**WHAT THE TASK ASKS:** Copy the records verbatim from their start through the line containing "click(x=111, y=190)", both ends included. Leave the pictures out of your copy.

(Items listed in a dataset)

— START —

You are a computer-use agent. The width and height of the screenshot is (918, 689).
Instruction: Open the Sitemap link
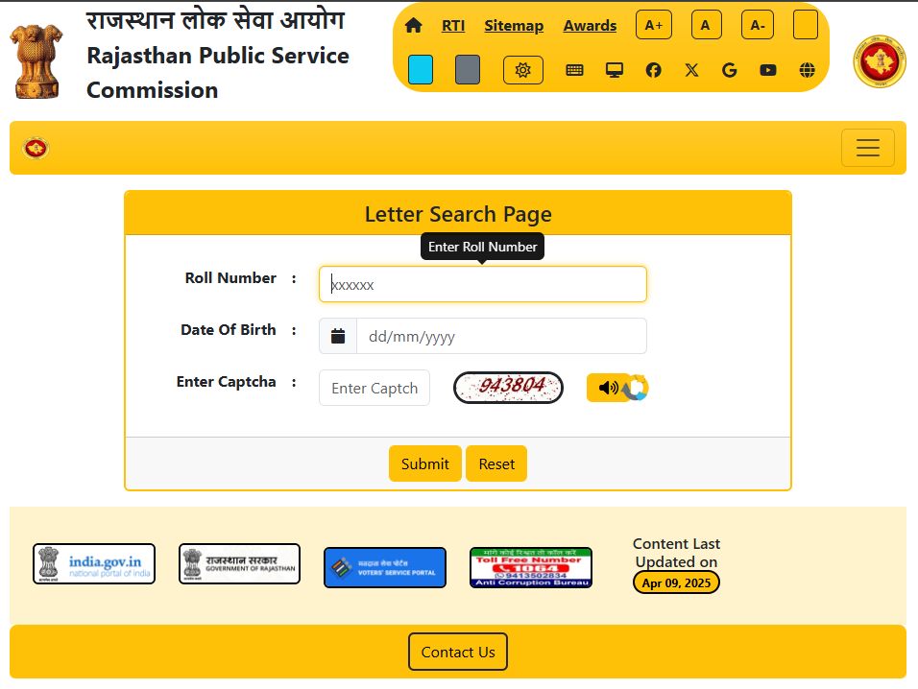point(514,26)
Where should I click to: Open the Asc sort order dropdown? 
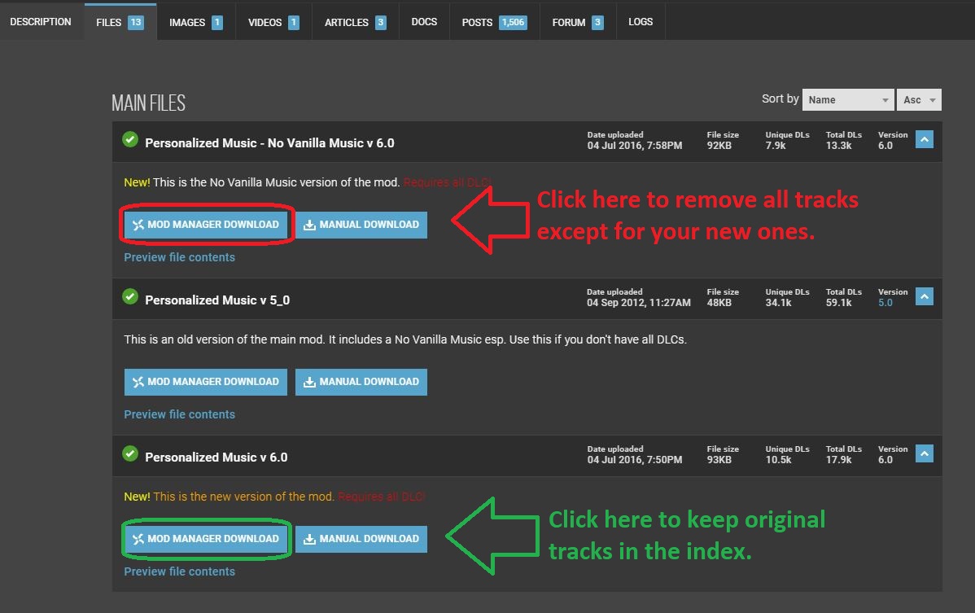(x=920, y=100)
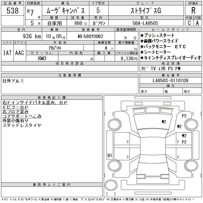203x203 pixels.
Task: Click the spare tire circle below the diagram
Action: 110,185
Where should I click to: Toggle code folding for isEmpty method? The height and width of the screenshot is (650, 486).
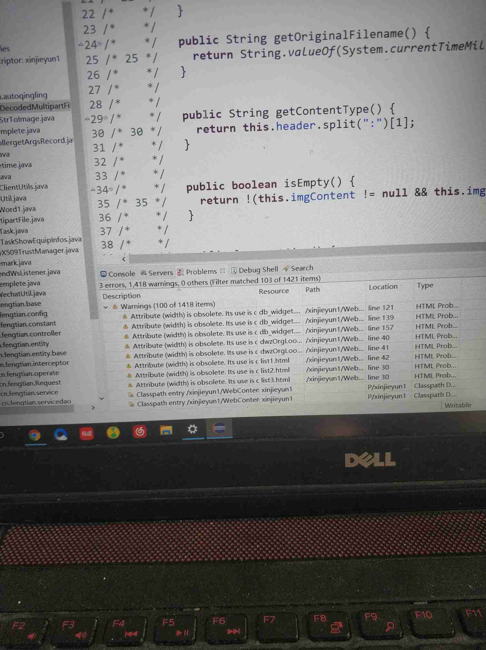click(x=111, y=190)
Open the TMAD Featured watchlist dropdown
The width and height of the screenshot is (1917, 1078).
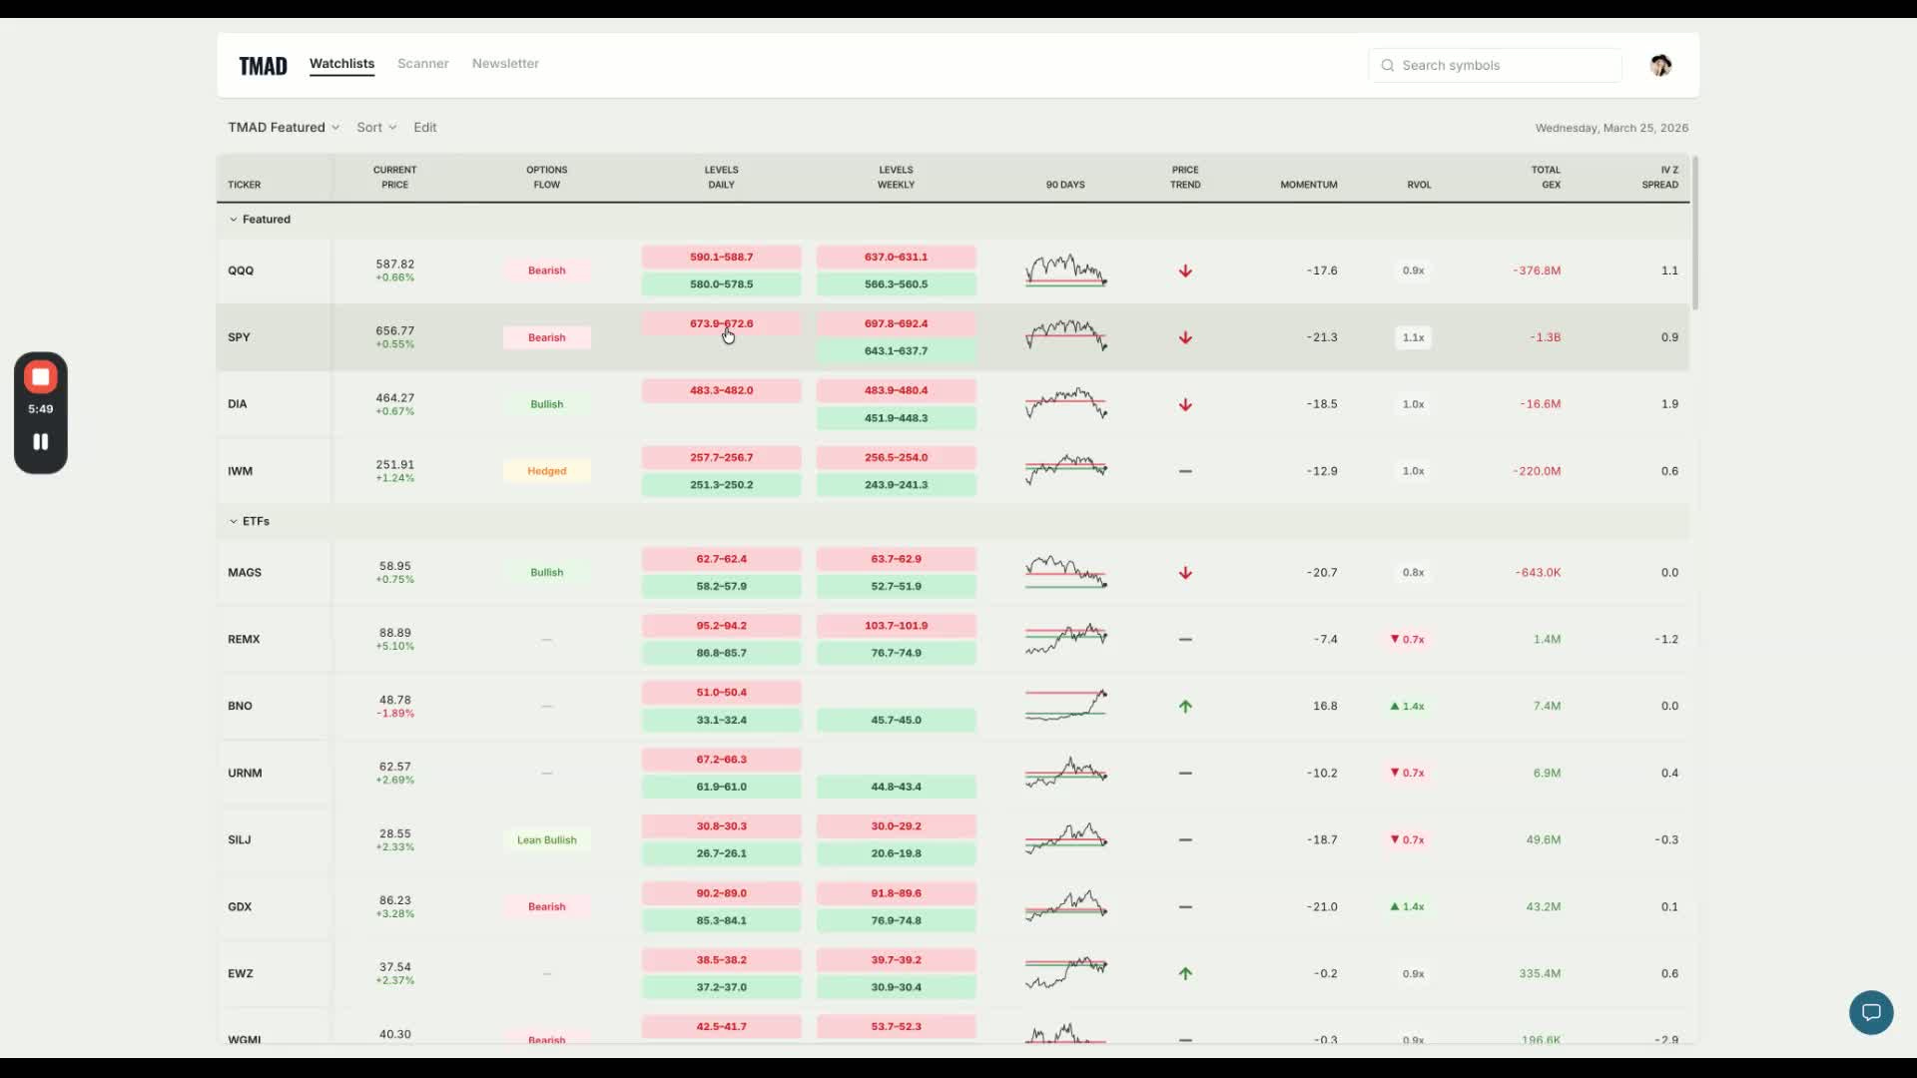(x=284, y=128)
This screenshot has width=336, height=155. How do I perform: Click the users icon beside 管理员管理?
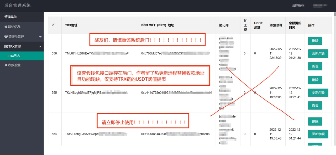click(6, 37)
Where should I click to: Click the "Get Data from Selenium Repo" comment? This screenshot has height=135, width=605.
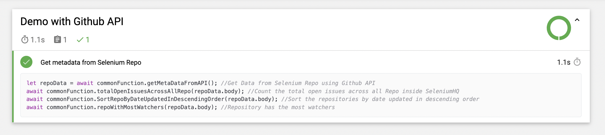click(298, 83)
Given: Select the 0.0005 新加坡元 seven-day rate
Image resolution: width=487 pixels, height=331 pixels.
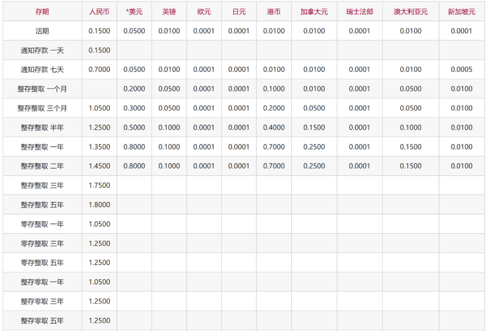Looking at the screenshot, I should [462, 70].
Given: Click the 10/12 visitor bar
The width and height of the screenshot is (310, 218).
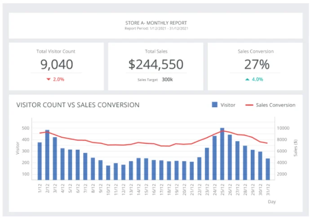Looking at the screenshot, I should tap(108, 173).
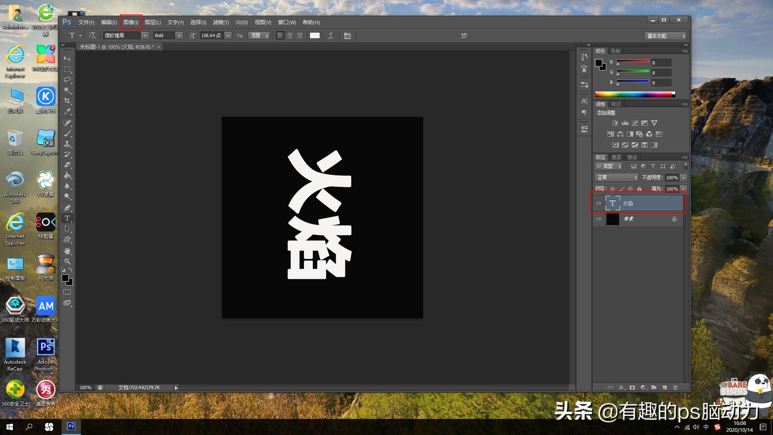Open the font family dropdown 微软雅黑
The width and height of the screenshot is (773, 435).
[x=145, y=36]
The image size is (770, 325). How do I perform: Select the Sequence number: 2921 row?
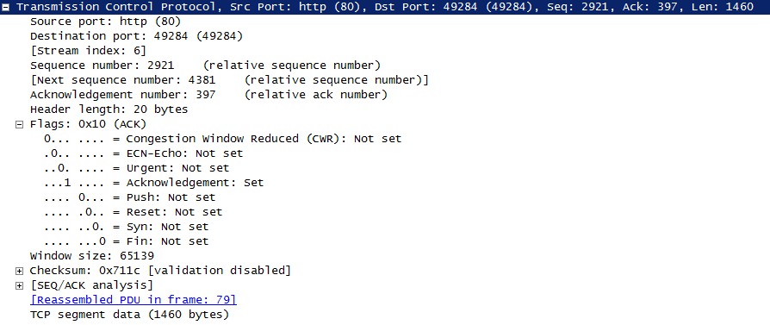tap(205, 66)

— END —

**COMPLETE ANSWER:**
You are a computer-use agent. The width and height of the screenshot is (918, 689).
Instruction: Open the Sitemap link
point(514,26)
Where should I click to: Open the Asc sort order dropdown? 
(x=920, y=100)
203x203 pixels.
Task: Click the spare tire circle below the diagram
Action: 110,185
Where should I click to: Toggle code folding for isEmpty method? The height and width of the screenshot is (650, 486).
click(x=111, y=190)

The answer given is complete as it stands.